WHAT IS EXPECTED: If a line below includes the string "computer", copy it.

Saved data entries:
- Opening Delimiter -
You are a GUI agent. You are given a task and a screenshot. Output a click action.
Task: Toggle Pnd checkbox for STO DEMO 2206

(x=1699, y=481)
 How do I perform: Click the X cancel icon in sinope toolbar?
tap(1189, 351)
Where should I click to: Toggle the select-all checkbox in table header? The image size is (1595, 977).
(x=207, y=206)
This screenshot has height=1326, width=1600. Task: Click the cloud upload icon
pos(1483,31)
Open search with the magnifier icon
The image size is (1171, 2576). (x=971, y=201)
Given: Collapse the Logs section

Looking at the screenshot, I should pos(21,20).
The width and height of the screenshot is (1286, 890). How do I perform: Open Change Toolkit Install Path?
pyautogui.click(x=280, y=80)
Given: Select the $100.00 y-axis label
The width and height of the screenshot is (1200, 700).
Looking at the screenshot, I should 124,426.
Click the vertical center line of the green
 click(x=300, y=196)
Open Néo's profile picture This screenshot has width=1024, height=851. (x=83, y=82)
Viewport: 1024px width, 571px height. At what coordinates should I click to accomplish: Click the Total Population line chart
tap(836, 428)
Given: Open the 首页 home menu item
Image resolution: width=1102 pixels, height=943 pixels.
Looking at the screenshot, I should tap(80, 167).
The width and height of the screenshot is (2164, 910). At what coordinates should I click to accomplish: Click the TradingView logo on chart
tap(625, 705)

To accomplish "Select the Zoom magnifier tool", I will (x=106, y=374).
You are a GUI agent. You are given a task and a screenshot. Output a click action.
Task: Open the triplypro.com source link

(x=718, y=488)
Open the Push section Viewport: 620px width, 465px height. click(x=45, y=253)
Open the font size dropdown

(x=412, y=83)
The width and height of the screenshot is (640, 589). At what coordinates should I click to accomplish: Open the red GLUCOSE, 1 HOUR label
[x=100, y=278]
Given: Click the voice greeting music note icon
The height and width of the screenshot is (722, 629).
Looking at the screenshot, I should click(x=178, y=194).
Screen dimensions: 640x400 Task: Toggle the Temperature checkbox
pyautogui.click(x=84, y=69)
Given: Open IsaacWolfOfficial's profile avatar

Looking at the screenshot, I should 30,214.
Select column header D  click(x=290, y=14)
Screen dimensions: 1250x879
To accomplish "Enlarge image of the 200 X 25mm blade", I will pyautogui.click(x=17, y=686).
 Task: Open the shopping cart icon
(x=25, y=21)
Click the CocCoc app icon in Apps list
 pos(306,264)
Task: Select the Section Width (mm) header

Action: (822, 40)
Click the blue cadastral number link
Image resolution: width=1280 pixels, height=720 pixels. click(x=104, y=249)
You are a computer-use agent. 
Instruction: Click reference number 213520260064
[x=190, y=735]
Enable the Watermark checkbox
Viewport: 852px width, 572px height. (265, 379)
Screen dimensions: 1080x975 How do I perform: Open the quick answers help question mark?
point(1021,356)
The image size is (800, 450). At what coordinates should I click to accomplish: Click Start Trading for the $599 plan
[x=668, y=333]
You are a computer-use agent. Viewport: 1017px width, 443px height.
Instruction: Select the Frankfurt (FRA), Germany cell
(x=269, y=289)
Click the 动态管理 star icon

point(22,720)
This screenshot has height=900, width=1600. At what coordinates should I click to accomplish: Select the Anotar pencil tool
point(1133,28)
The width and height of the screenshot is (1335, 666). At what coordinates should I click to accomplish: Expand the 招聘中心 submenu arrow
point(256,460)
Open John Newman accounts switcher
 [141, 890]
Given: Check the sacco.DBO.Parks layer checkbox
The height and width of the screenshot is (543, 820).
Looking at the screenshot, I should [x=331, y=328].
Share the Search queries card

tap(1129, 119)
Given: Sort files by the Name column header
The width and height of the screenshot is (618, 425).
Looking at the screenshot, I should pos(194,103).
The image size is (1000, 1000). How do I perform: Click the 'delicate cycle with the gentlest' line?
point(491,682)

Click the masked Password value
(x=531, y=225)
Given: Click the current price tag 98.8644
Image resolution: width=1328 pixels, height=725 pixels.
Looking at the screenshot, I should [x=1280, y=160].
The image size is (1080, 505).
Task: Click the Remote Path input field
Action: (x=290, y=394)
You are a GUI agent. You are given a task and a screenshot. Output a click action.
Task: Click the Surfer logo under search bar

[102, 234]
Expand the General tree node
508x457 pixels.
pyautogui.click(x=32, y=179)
- Closing Delimiter -
RESULT OF THIS EXERCISE:
You are a computer-use agent. 
You are a computer-use agent. Viewport: 1017px width, 443px height.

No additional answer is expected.